Pourquoi certains États européens ont déclaré la guerre à leur allié turc
En prévision du référendum du 16 avril, les ministres turcs avaient prévu de rencontrer leurs concitoyens en Allemagne pour faire campagne en faveur d’amendements constitutionnels décisifs.
Au lieu de cela, l’Allemagne a décidé d’interdire ces rassemblements électoraux, une mesure sans précédent qui a contraint les ministres des Affaires étrangères et des Affaires familiales à tenir des réunions de beaucoup plus petite envergure avec leurs concitoyens au sein du consulat turc.
Rien ne justifie l’inquiétude des États européens, que la Turquie soit régie par un système présidentiel ou parlementaire
Ce qui est surprenant, c’est que, dans l’ensemble, les relations de Berlin avec Ankara ne sont pas mauvaises. La chancelière allemande a rencontré le président turc il y a quelques semaines seulement, lors de sa visite à Ankara.

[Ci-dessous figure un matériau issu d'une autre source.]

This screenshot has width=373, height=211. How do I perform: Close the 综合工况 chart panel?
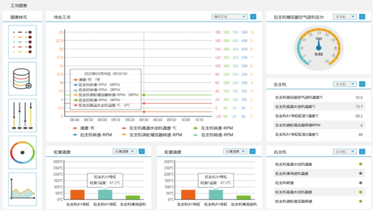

Conscient de l’énormité de sa décision, le gouvernement fédéral à Berlin a tenté d’imputer l’annulation des rassemblements turcs aux autorités locales, publiant des déclarations contradictoires avec celles des autorités concernant la responsabilité de cette décision. Pendant ce temps, une chaîne de télévision allemande appartenant au réseau public ARD diffusait des clips incitant les citoyens turcs à voter « non » aux amendements constitutionnels.
Les Pays-Bas, une puissance européenne peu soucieuse des réactions à l’égard de ses politiques, sont allés encore plus loin que l’Allemagne.
Annulations et manifestations
Le 10 mars, quelques heures avant l’arrivée du ministre turc Mevlüt Çavuşoğlu, qui devait rencontrer des citoyens turcs résidant aux Pays-Bas, les autorités néerlandaises ont rendu une décision annulant l’autorisation d’atterrissage de son avion.
Le lendemain, la ministre turque des Affaires familiales, qui était en visite en Allemagne à ce moment-là, a traversé la frontière avec les Pays-Bas, espérant rencontrer la communauté turque au consulat turc à Rotterdam. Au lieu de cela, la police néerlandaise a encerclé le consulat, a arrêté la ministre, l’a déclarée persona non grata, a empêché le consul général de Turquie à Rotterdam de la rencontrer et l’a expulsée comme si elle était une criminelle.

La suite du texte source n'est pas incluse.